**Try it:**
Where does "الطفل" appear in the data? Return each line that holds it.

────────────────────────────────────────

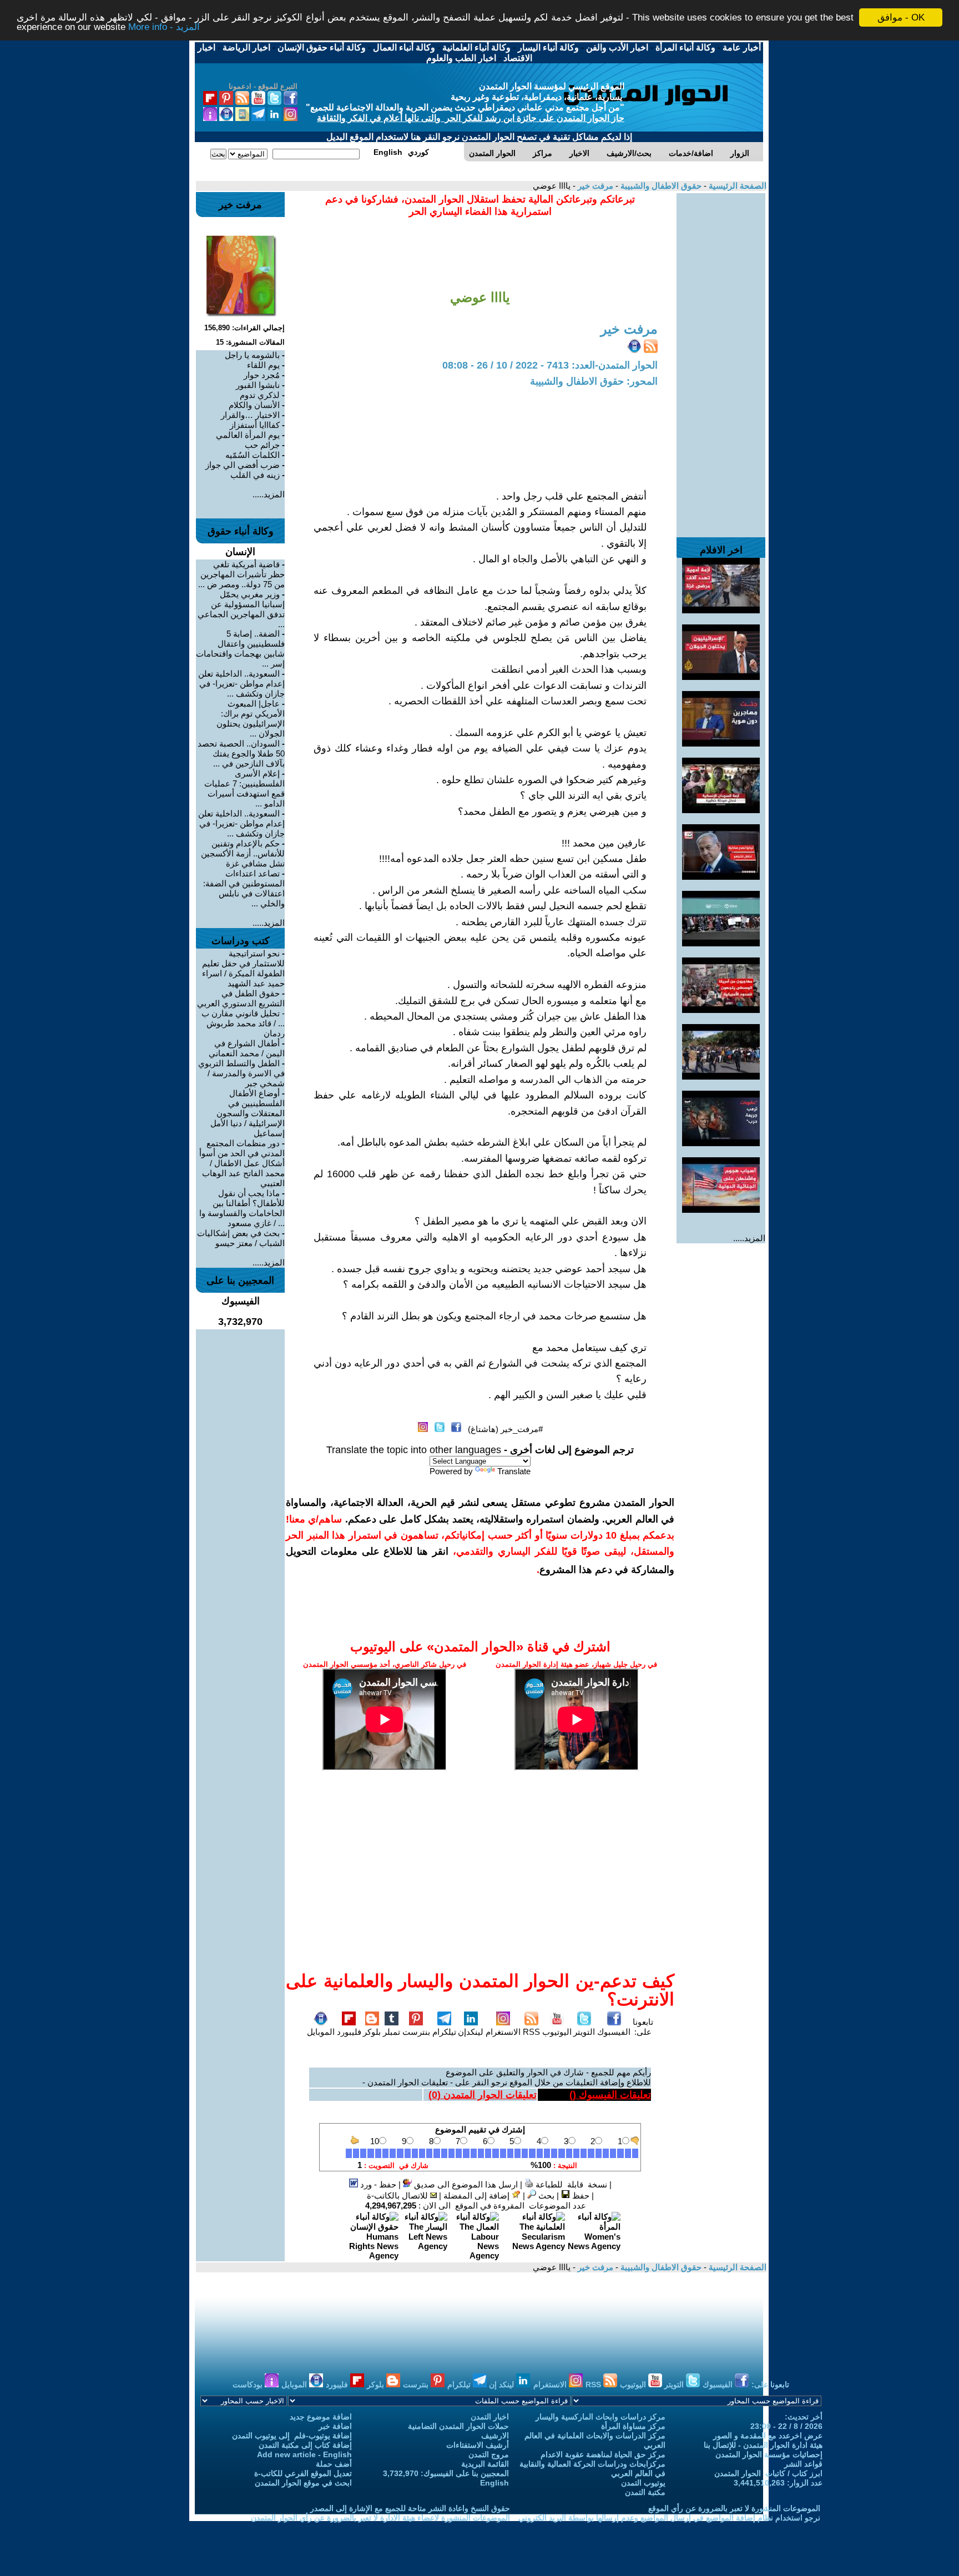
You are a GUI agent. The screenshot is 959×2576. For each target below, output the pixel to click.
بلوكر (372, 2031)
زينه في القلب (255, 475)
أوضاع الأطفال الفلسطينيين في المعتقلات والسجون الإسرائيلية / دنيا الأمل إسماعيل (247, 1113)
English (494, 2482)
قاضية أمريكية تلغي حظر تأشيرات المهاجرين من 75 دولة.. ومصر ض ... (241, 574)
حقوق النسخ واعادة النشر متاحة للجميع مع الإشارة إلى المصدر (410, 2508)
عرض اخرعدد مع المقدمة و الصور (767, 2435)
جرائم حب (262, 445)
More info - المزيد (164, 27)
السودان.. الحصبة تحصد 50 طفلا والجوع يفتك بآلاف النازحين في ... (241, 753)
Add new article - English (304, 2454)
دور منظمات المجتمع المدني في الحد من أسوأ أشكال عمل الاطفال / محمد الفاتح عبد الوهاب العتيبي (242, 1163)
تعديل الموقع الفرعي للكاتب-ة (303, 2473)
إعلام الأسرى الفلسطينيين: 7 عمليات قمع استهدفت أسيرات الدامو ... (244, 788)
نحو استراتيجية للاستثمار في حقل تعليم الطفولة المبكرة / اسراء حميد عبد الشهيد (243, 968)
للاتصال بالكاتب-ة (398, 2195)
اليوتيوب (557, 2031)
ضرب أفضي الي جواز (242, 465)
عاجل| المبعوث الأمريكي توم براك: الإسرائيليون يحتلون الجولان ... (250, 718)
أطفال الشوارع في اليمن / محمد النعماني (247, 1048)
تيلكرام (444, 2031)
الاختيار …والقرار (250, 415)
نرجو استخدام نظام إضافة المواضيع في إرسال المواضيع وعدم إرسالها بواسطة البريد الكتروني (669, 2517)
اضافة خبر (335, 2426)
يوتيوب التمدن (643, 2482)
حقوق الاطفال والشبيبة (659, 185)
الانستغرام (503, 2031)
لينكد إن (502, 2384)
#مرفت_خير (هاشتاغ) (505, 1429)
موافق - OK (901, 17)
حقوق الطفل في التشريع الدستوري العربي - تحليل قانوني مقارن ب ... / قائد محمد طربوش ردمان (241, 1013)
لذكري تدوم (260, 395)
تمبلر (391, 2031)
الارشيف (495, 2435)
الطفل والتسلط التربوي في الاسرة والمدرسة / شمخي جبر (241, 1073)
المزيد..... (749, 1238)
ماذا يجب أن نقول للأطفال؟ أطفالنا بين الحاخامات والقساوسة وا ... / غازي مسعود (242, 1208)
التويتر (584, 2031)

────────────────────────────────────────

**Expected output:**
حقوق الطفل في التشريع الدستوري العربي - تحليل قانوني مقارن ب ... / قائد محمد طربوش ردمان (241, 1013)
الطفل والتسلط التربوي في الاسرة والمدرسة / شمخي جبر (241, 1073)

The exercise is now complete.